— RAW DATA —

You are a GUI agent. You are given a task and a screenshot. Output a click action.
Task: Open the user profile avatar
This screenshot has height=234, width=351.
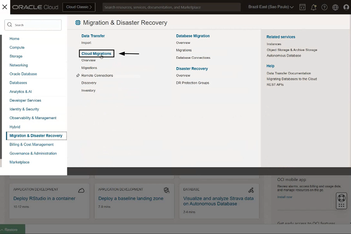(x=346, y=7)
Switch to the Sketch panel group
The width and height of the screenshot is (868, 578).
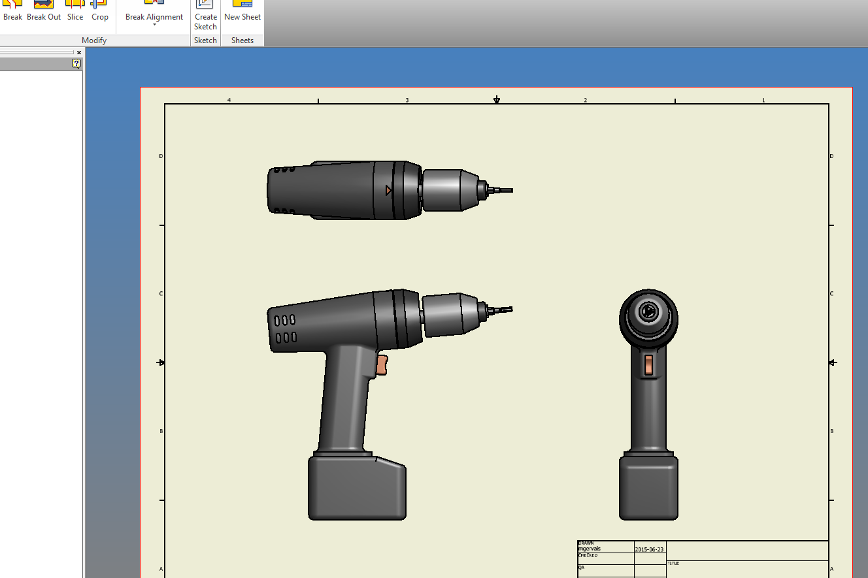[x=205, y=40]
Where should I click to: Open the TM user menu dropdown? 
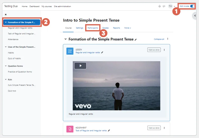point(172,6)
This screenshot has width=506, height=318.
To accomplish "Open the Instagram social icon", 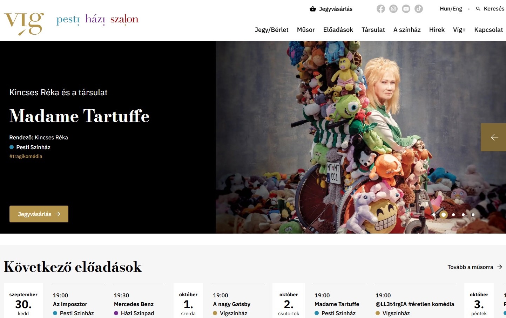I will tap(393, 9).
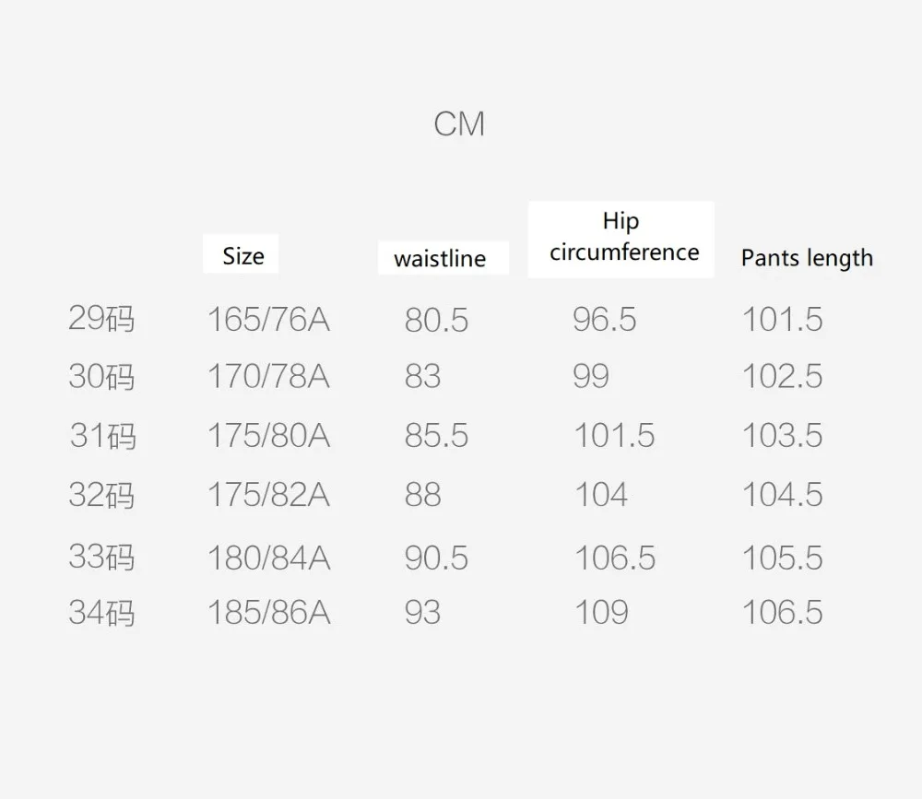This screenshot has height=799, width=922.
Task: Click the CM unit title
Action: 459,124
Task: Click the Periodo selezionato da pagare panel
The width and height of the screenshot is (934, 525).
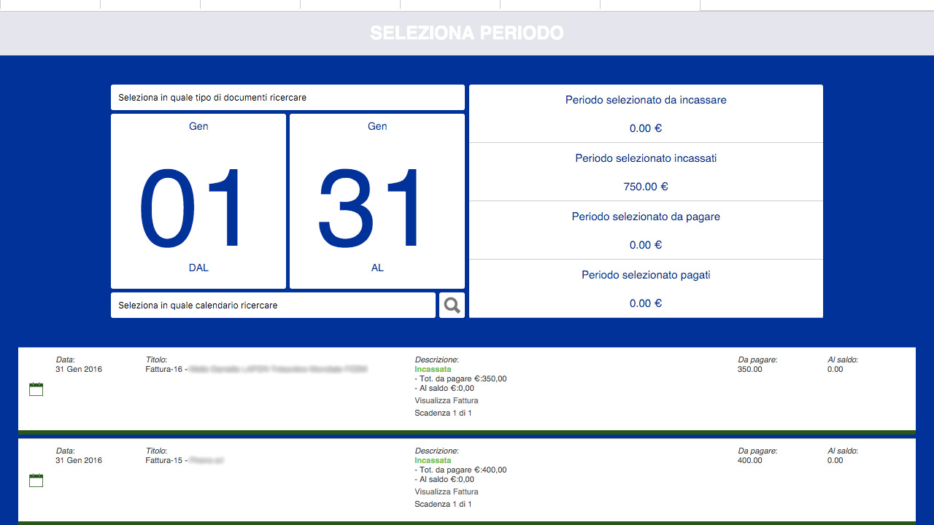Action: point(646,230)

— SET EXERCISE —
Copy the data word for word, beginning at the line that contains "Task: Click the Periodo" and ending with the last line of the data. Leave the pictures out of your copy.

— SOLUTION TO THIS PROBLEM —
Task: Click the Periodo selezionato da pagare panel
The width and height of the screenshot is (934, 525).
Action: point(646,230)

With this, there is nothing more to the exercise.